Add the following method to RangeReplaceableCollection:

nums.removeAll(where: isOdd)

The default implementation will use the protocol's init() and append(_:) operations to implement a copy-based version. Collections which also conform to MutableCollection will get the more efficient "shuffle-down" implementation, but still require RangeReplaceableCollection as well because of the need to trim at the end. Other types may choose

Collections which are range replaceable but not mutable (like String) will be able to implement their own version which makes use of their internal layout. Collections like Array may also implement more efficient versions using memory copying operations.

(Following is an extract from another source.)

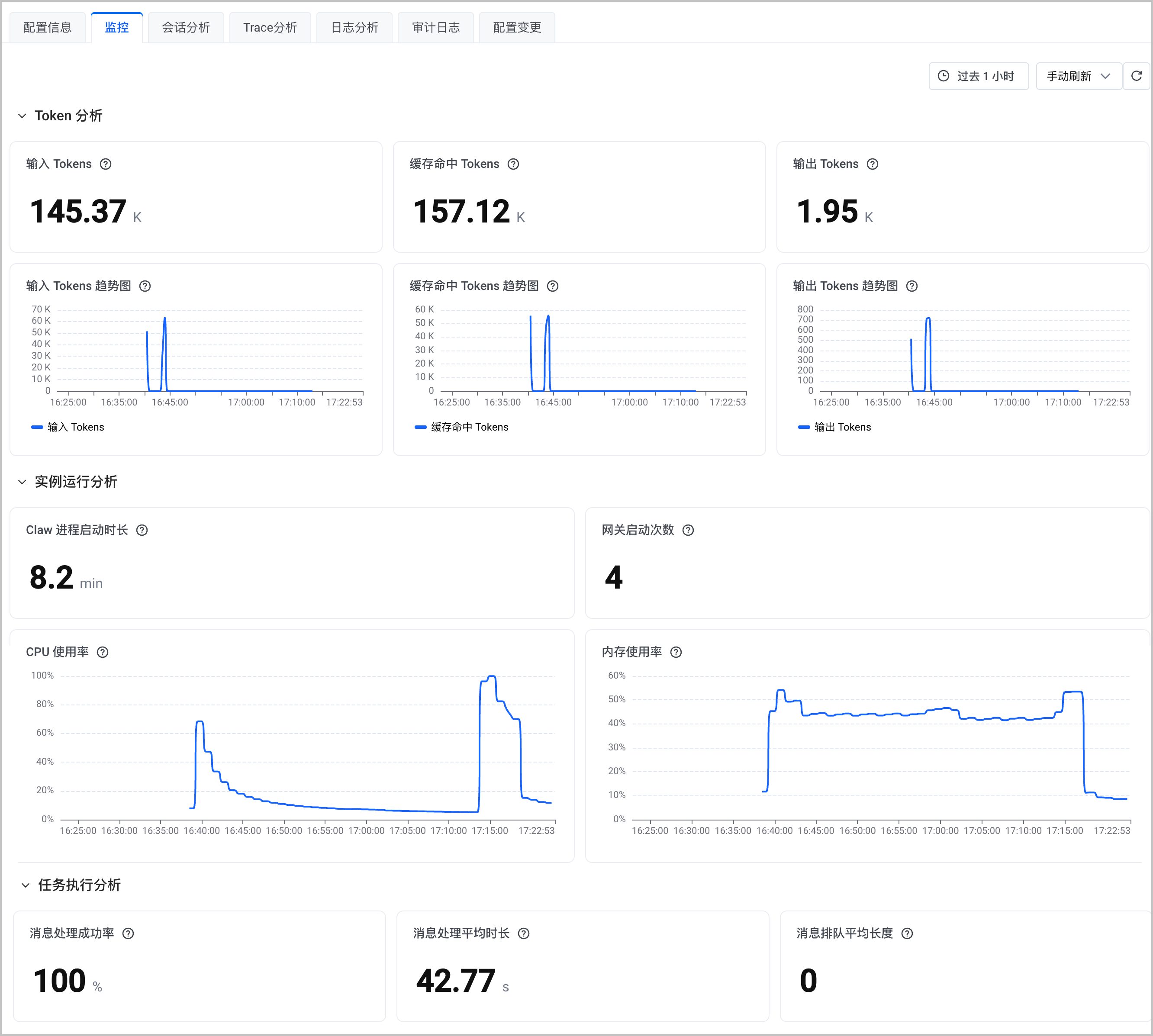The height and width of the screenshot is (1036, 1153).
Task: Collapse the 任务执行分析 section
Action: coord(25,885)
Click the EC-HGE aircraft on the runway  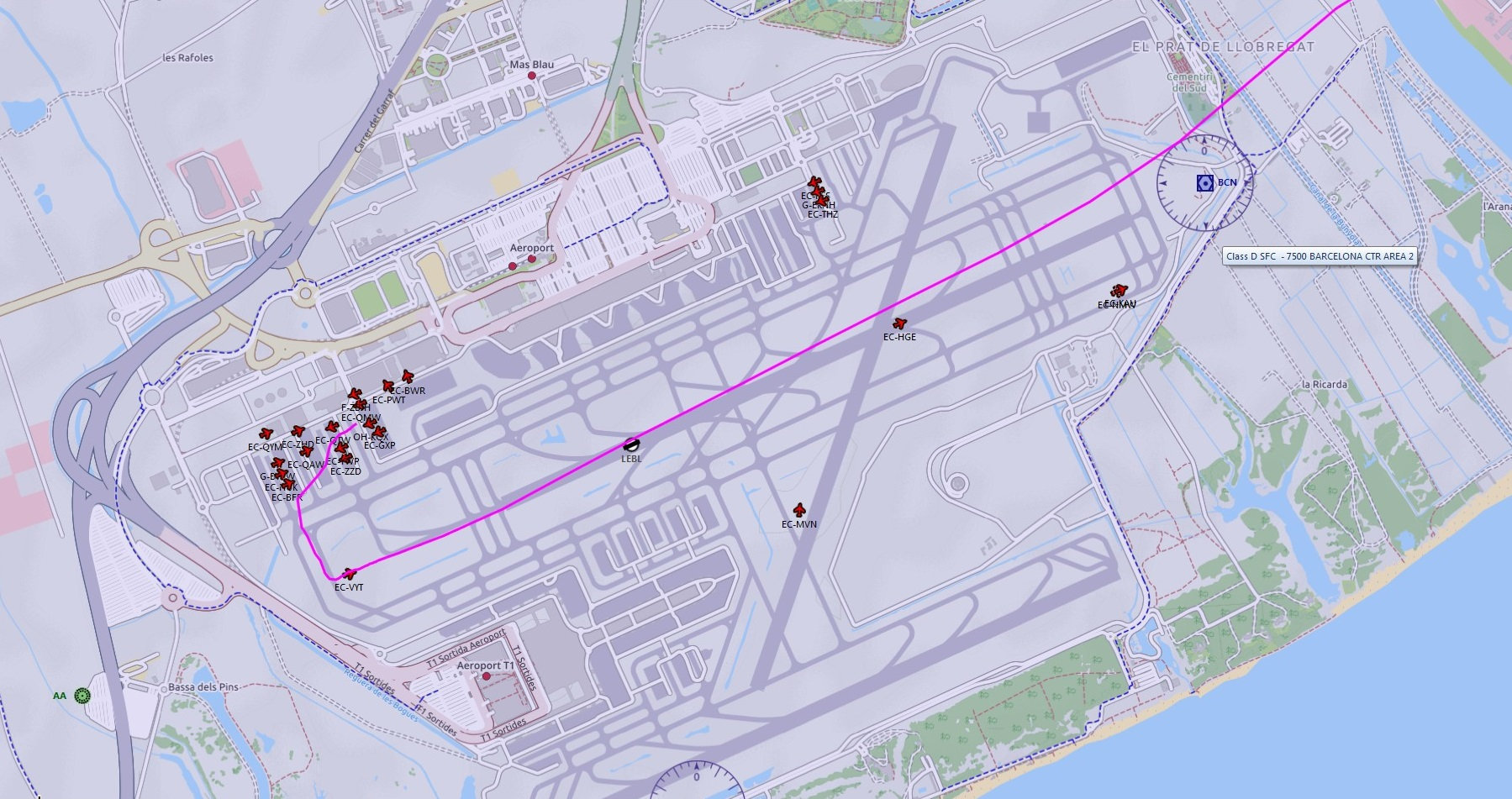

Since Dictionary and Set would benefit from this functionality as well, but are not range-replaceable, they should be given concrete implementations for consistency.

Detailed design

Add the following to RangeReplaceableCollection:

protocol RangeReplaceableCollection {
  /// Removes every element satisfying the given predicate from the collection.
  mutating func removeAll(where: (Iterator.Element) throws -> Bool) rethrows
}

extension RangeReplaceableCollection {
  mutating func removeAll(where: (Iterator.Element) throws -> Bool) rethrows {
    // default implementation similar to self = self.filter
  }
}

Other protocols or types may also have custom implementations for a faster equivalent. For example RangeReplaceableCollection where Self: MutableCollection can provide a more efficient non-allocating default implementation. String is also likely to benefit from a custom implementation.

Source compatibility

This change is purely additive so has no source compatibility consequences.

Effect on ABI stability

This change is purely additive so has no ABI stability consequences.

Effect on API resilience

This change is purely additive so has no API resilience consequences.

Alternatives considered

removeAll(where:) takes a closure with true for elements to remove. filter takes a closure with elements to keep. In both cases, true is the "active" case, so likely to be what the user wants without having to apply a negation. The naming of filter is unfortunately ambiguous as to whether it's a removing or keeping operation, but re-considering that is outside the scope of this proposal.

Several collection methods in the standard library (such as index(where:)) have an equivalent for collections of Equatable elements. A similar addition could be made that removes every element equal to a given value. This could easily be done as a further additive proposal later.

The initial proposal of this feature named it remove(where:). During review, it was agreed that this was unnecessarily ambiguous about whether all the matching elements should be removed or just the first, and so the method was renamed to removeAll(where:).